At the outset, it is important to point out that as of now the only means of payment that is capable of fully protecting our privacy is cash. However, shops are neither obliged to accept it based on a legal binding instrument nor is the Court of Justice protecting its unlimited legal tender status anymore.

Namely, in Dietrich/Häring the Court significantly weakened the role of cash by opening the door for restrictions to the general obligation to accept cash based on reasons of public interest. While I doubt that physical banknotes will be abolished in the near future, I believe that their usage will drastically decline. The ECB’s plan to introduce the digital euro as another alternative to cash, represents another nail in the coffin. When it comes to the question of whether the digital euro complies with the right to privacy and data protection, a distinction must be made between the retention of and access to payment data. Regarding the former, the implications of the ECJ’s case law reveal, that the current legal design of the digital euro would ,in most situations, not be compatible with Art 7 and Art 8 of the Charter.

To begin with, in DRI and Tele 2 the Court stated that it is crucial that the extent of the interference is governed by clear and precise rules. In essence, data should only be collected from individuals

168Case C-1/94 SA Dupret SA in liquidation v Commission [1995] ECR I-1, par. 3

when there is evidence, or at least a remote link, to criminal proceedings based on objective criteria.
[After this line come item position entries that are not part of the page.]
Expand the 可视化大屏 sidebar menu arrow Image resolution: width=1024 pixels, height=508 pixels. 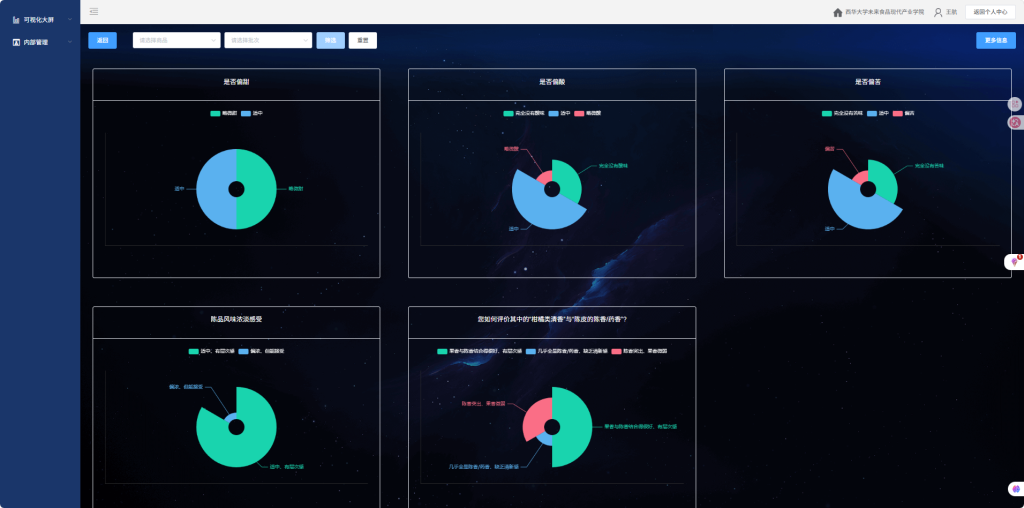69,19
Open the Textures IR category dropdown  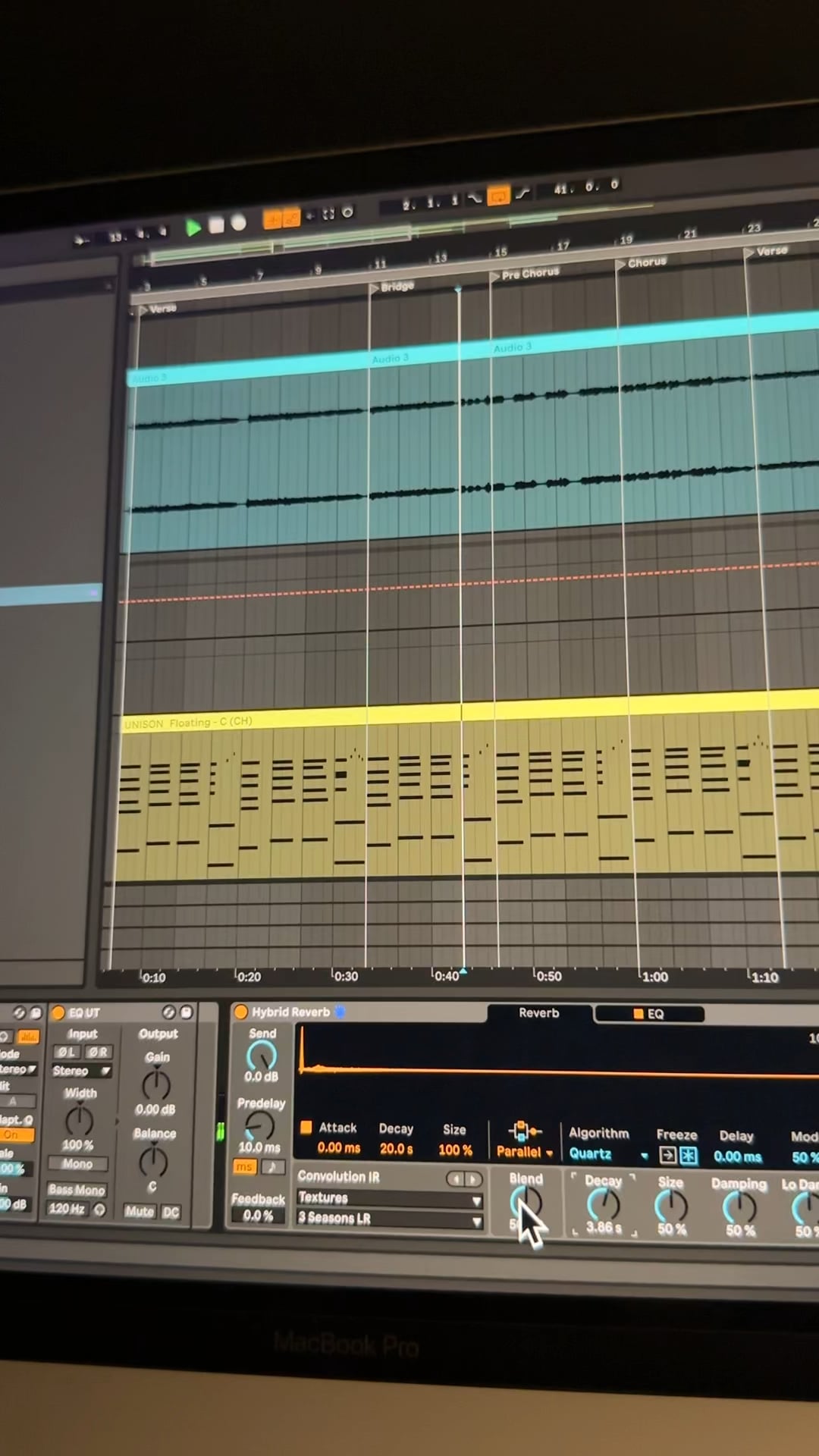[389, 1199]
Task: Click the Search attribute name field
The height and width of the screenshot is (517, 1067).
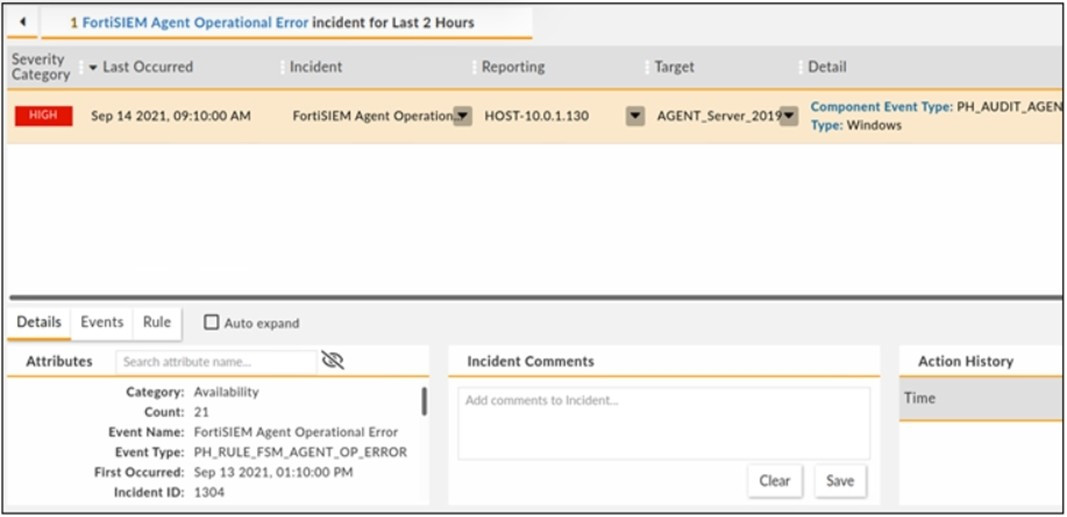Action: [x=215, y=362]
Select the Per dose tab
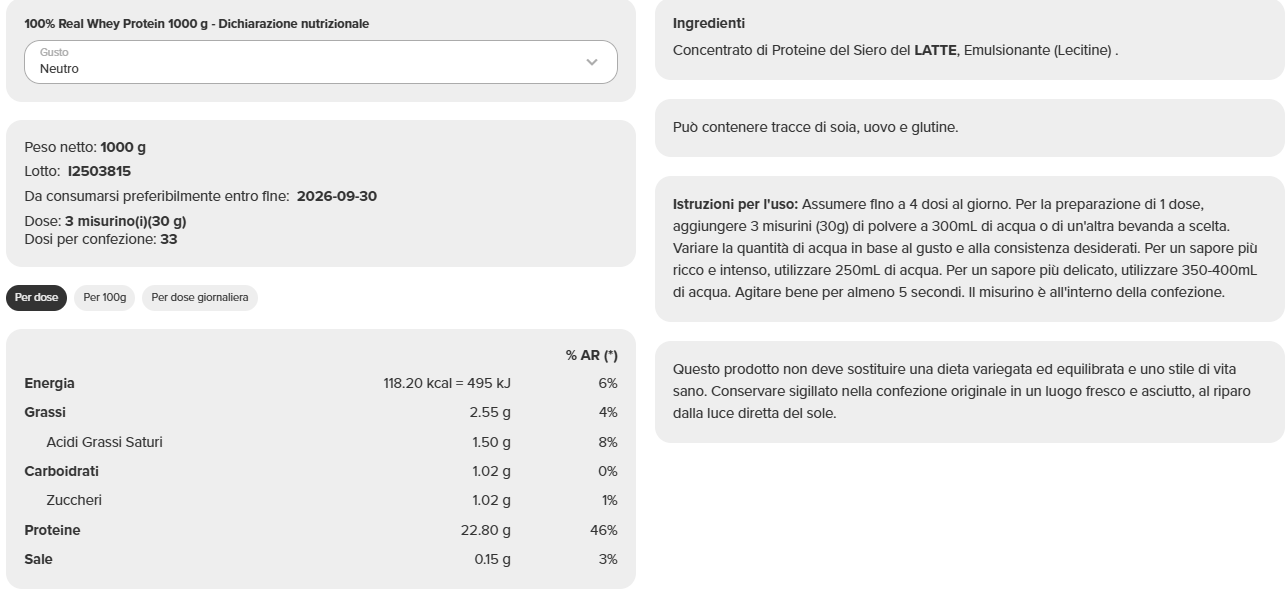The image size is (1288, 592). point(36,298)
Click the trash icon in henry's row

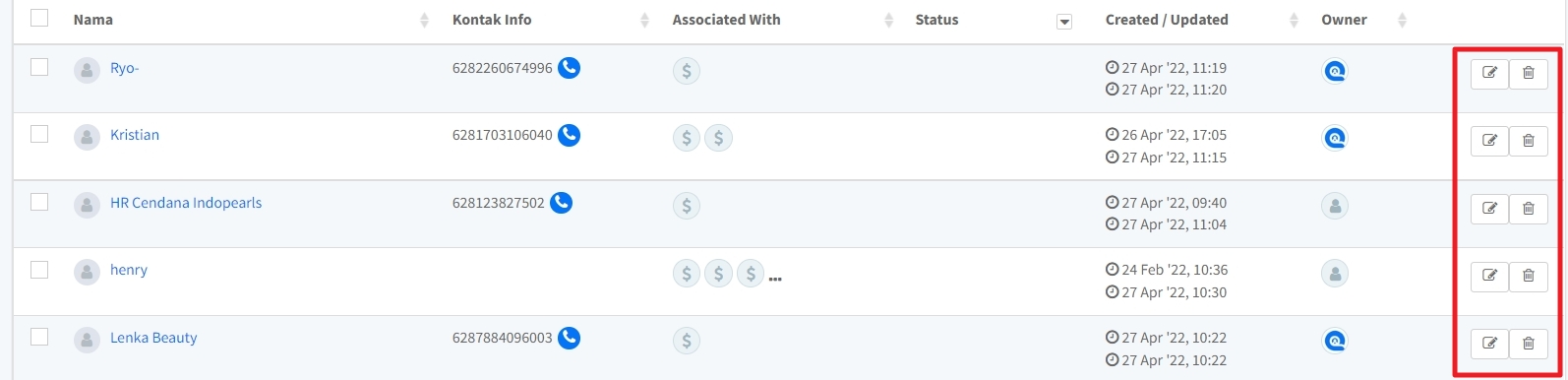tap(1528, 276)
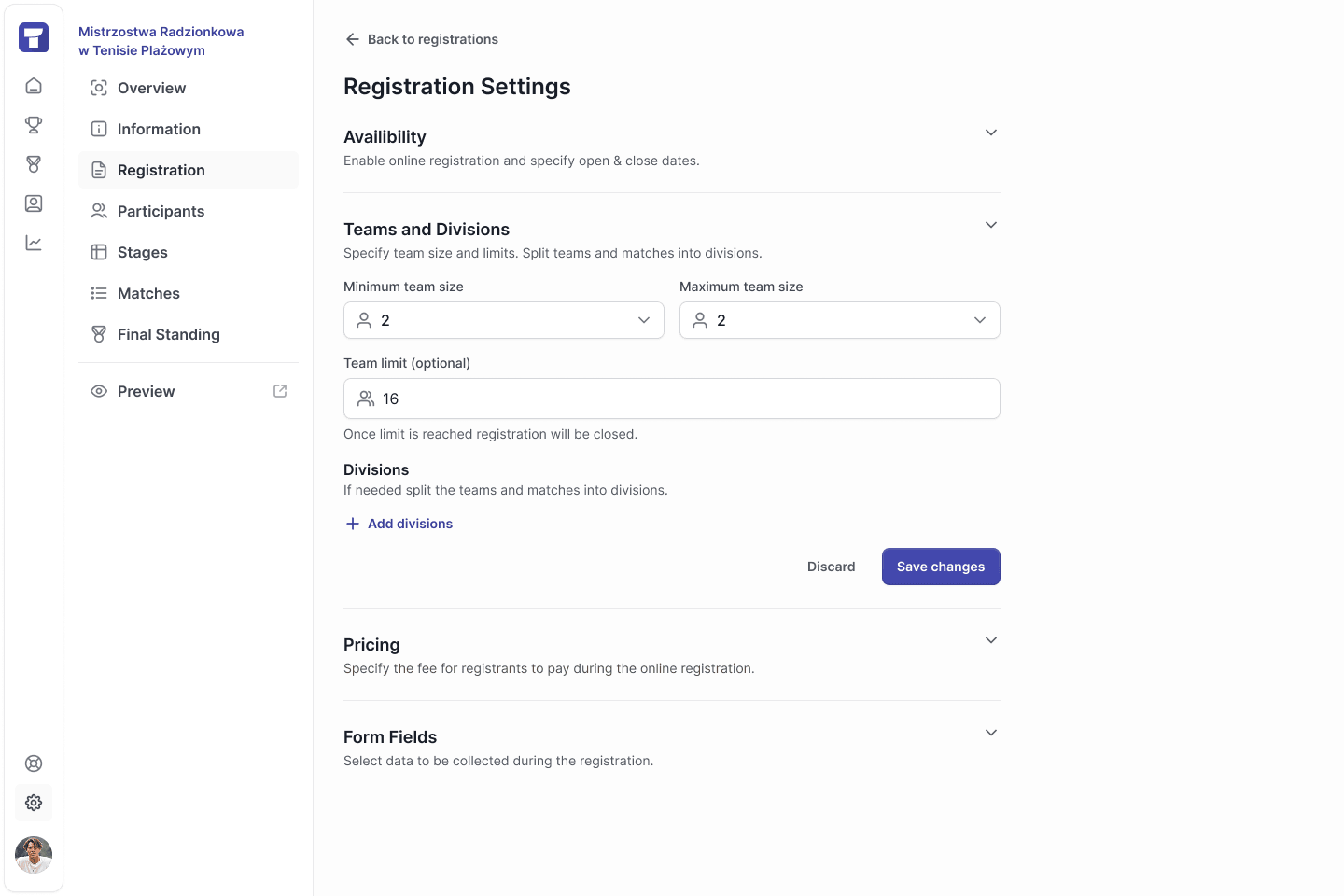
Task: Open the trophy icon in left rail
Action: click(34, 125)
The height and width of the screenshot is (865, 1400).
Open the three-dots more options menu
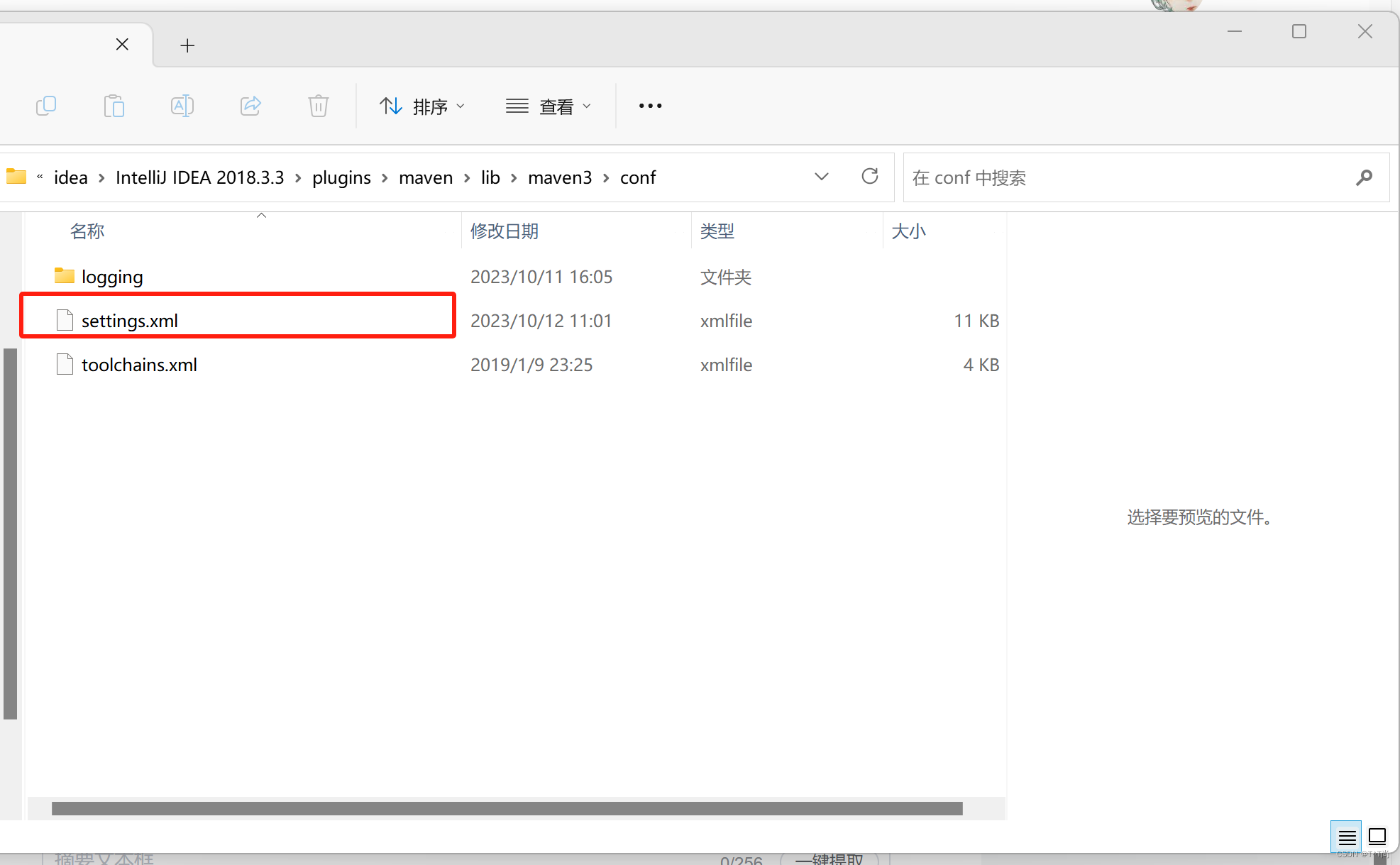pyautogui.click(x=650, y=106)
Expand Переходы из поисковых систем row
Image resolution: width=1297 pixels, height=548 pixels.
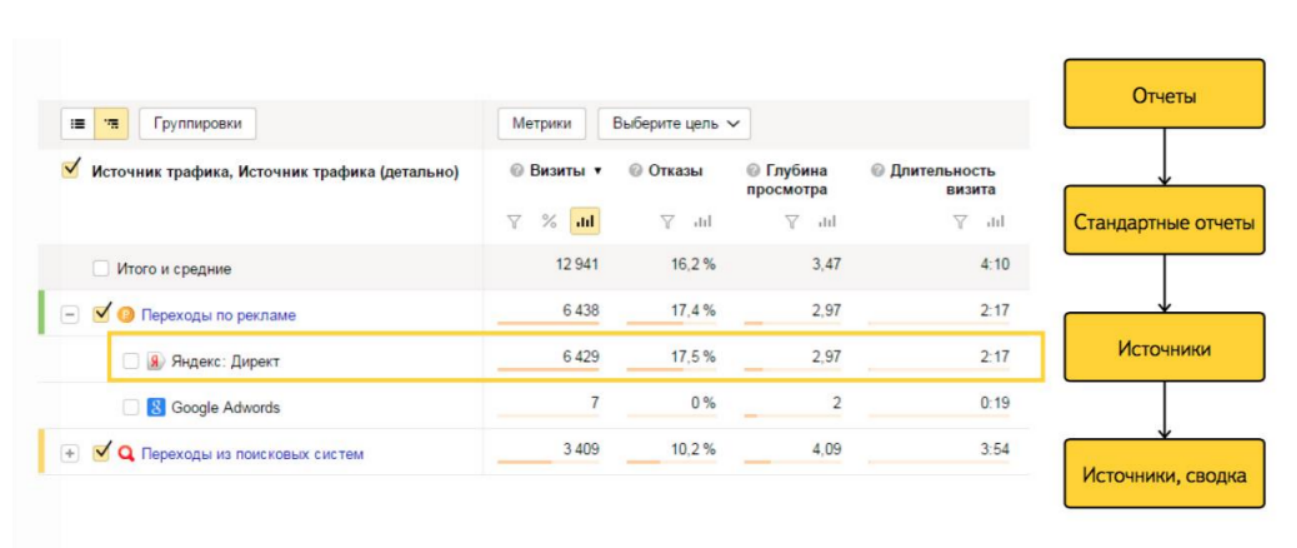coord(69,454)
The ECB’s current approach does not fulfill these criteria. Firstly, the ECB is planning to collect the personal data of most transactions while only excluding certain types of transactions. However, she only refers to her legal obligations (e.g., the AML Directive) as a justification for this widespread data retention without laying down clear, precise, and objective criteria. For instance, the AML Directive only requires customer due diligence under very specific circumstance. This does not justify the retention of most payment data. As a result, contrary to the ECB, I believe that anonymity should be the rule and not the exception in order to comply with Art 7 and 8 of the Charter.

By contrast, the Court’s judgement in La Quadrature revealed that the ECB’s current approach could theoretically comply with Art 7 and 8 CFR, provided that the Member States are experiencing a serious threat to national security and specific criteria are met. Namely, if the general rule that payment data should be retained would be limited in time to what is strictly necessary, subject to limitations, and strict safeguards, and would not be systematic in nature. In other words, I believe that the Member States could theoretically retain digital euro payment data in bulk through their national banks under very special circumstances. Put in the broader context, however, I believe that the ECB’s intention to practically rule out anonymity and collect most payment data (either directly or indirectly through commercial banks) without any evidence or a remote link to criminal behavior does in most cases not comply with Art 7 and 8 CFR.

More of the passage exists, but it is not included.